◆ TRECHO DO DOCUMENTO
<<<<

De vítima de bullying a realizadora de sucesso: a trajetória da Menina Distraída

Por Vanessa Bencz

Vanessa Bencz

Era uma terça-feira quente de outubro. Eu estava tomando o quinto copo de café, lutando contra o tédio, quando uma ideia absurda surgiu na minha cabeça. Todas as ideias absurdas surgem na gente como um relâmpago, e foi assim comigo. Qual era a ideia? Fazer uma história em quadrinhos sobre o tema que eu desenvolvia nas escolas de Joinville (SC) há dois anos: bullying.

Quando eu sou atingida por esses relâmpagos, ou melhor, por essas ideias, eu me transformo na pessoa mais impulsiva e determinada do mundo. É tudo ou nada. Assim, joguei o café fora e procurei meu namorado na lista dos contatos do Facebook.

- Fabio, tive uma ideia.

- Mais uma? Diga lá...

- Eu vou fazer uma história em quadrinhos. Vai se chamar "A Menina Distraída". Eu quero que você ilustre. Tá comigo?

- E adianta dizer que não?

- Não.

Eu tive uma trajetória escolar muito difícil. Portadora do transtorno de déficit de atenção com hiperatividade (TDAH), eu fui considerada por professores e colegas de escola uma estudante incapaz, insuficiente e sem futuro. Quando eu tinha 14 anos, um professor de matemática me pegou desenhando na sala de aula e me disse que eu seria uma vergonha para minha família. Disse que eu seria uma "cartazista de supermercado". Com raiva e vergonha, procurei ajuda psicológica e, desde então, desenvolvi um aspecto profundamente determinado da minha personalidade. Hoje, perto do aniversário de 30 anos de idade, admito que tenho muitas cicatrizes na minha trajetória, mas me orgulho realmente da campanha que empreendi a favor de todos os TDAHs brasileiros e das vítimas de bullying que sofrem em silêncio.

Menina Distraída

Naquela tarde quente de outubro eu comecei a escrever o roteiro de "A Menina Distraída". Confesso que achei que a empolgação logo diminuiria, mas não diminuiu. Em janeiro de 2014, mais determinada do que nunca, eu fuçava a internet tentando buscar alternativas financeiras para realizar a história em quadrinhos. Uma amiga, a jornalista Amanda Miranda, me marcou em uma postagem de um tal de Catarse e falou: "E aí Vanessa, que tal tentar sua HQ por aqui?".

Neste dia, pesquisei tudo sobre o Catarse: assisti cerca de 30 vídeos, li mais ou menos 60 projetos e decorei o Guia dos Realizadores oferecido pela plataforma. Neste guia, entendi que eu precisaria fazer um video simples, mas efetivo. Compreendi que a minha campanha seria cansativa, mas que valeria a pena se eu enfocasse nos argumentos certos. E teve uma informação que foi vital para todo o desenvolvimento da minha campanha: neste Guia dos Realizadores, o Catarse sugere que os proponentes assistam ao video "Como Líderes Inspiram Ação", do autor Simon Sinek. Isso transformou minha maneira de conversar com as pessoas sobre o meu projeto.

>>>>

◆ SEÇÃO DE DADOS
<<<<

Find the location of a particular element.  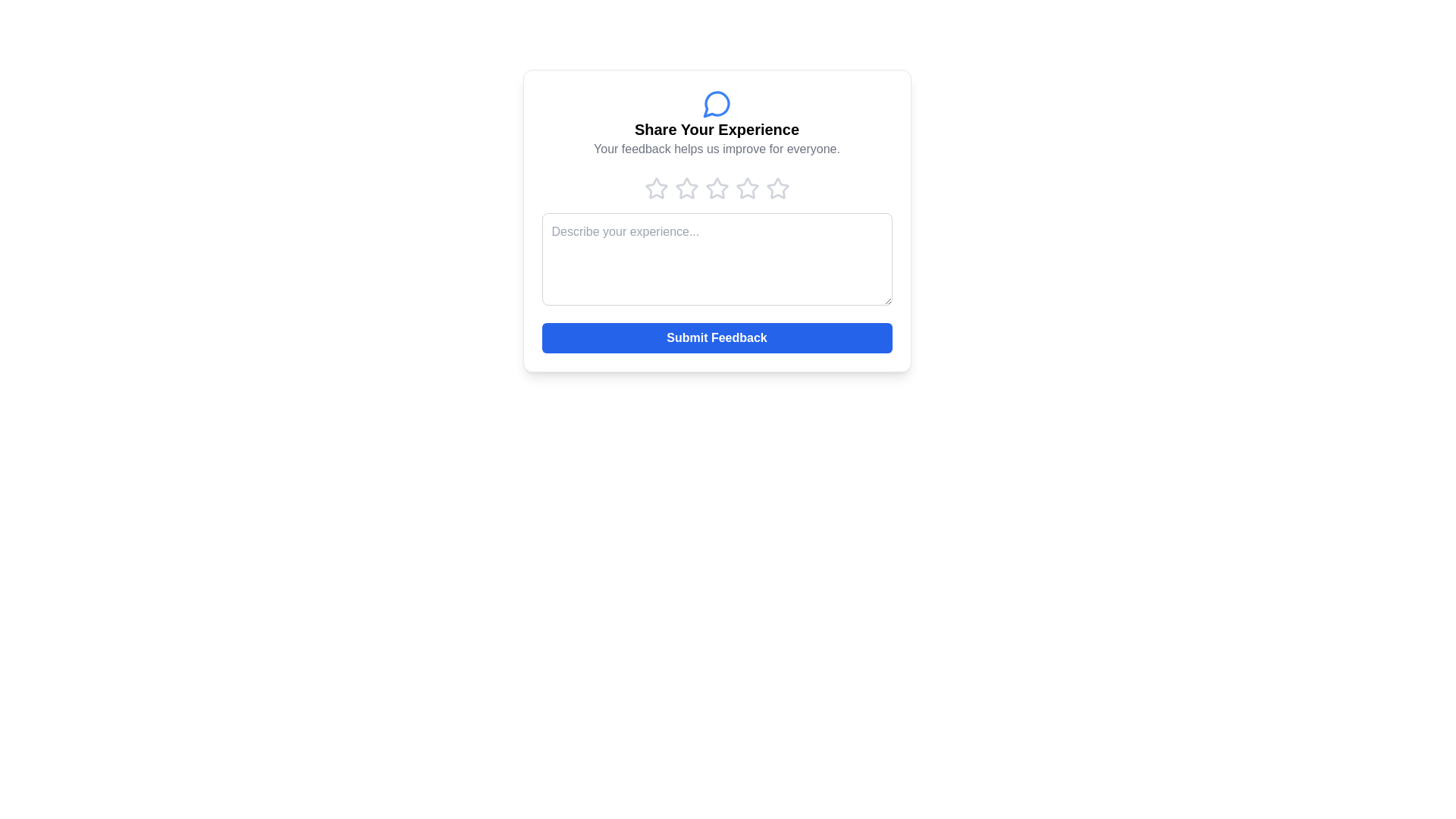

the third star icon in the feedback section is located at coordinates (747, 187).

>>>>

◆ PARTES DO EXERCÍCIO
(1) No trecho sobre a Menina Distraída, a que vídeo o Guia dos Realizadores do Catarse sugere que os proponentes assistam?
(2) Prossiga com o trecho sobre a Menina Distraída a partir do ponto em que ele termina.
As linhas são um material à parte, independente do trecho.

◆ RESPOSTAS
(1) Ao vídeo "Como Líderes Inspiram Ação", de Simon Sinek.

(2)
Chamei minha amiga cinegrafista Ariadne Santos para gravar o video do meu projeto. Sou uma das pessoas mais tímidas do planeta, mas segui a risca as recomendações da plataforma de financiamento coletivo. Apareci falando no video. Minha timidez e nervosismo deixaram minha voz trêmula e insegura, mas meu olhar permaneceu determinado, porque eu queria que o futuro apoiador abraçasse essa luta comigo. Eu queria que ele entendesse a importância dessa causa!

Fiz uma lista com 350 nomes de possíveis apoiadores; criei recompensas que eu considerei irresistíveis para todos os públicos imagináveis; quase pirei fazendo orçamentos e apertei meu coração até colocar toda emoção possível no texto que compõe a página d'A Menina Distraída. Ele foi reescrito cerca de 15 vezes, levando em consideração a opinião de pessoas da minha confiança. Três semanas antes de estrear no Catarse, comecei a aquecer meus contatos nas redes sociais. Criei muita expectativa para que, quando o projeto estivesse online, meus amigos não tivessem dúvidas de que deveriam apoiar. Deu certo.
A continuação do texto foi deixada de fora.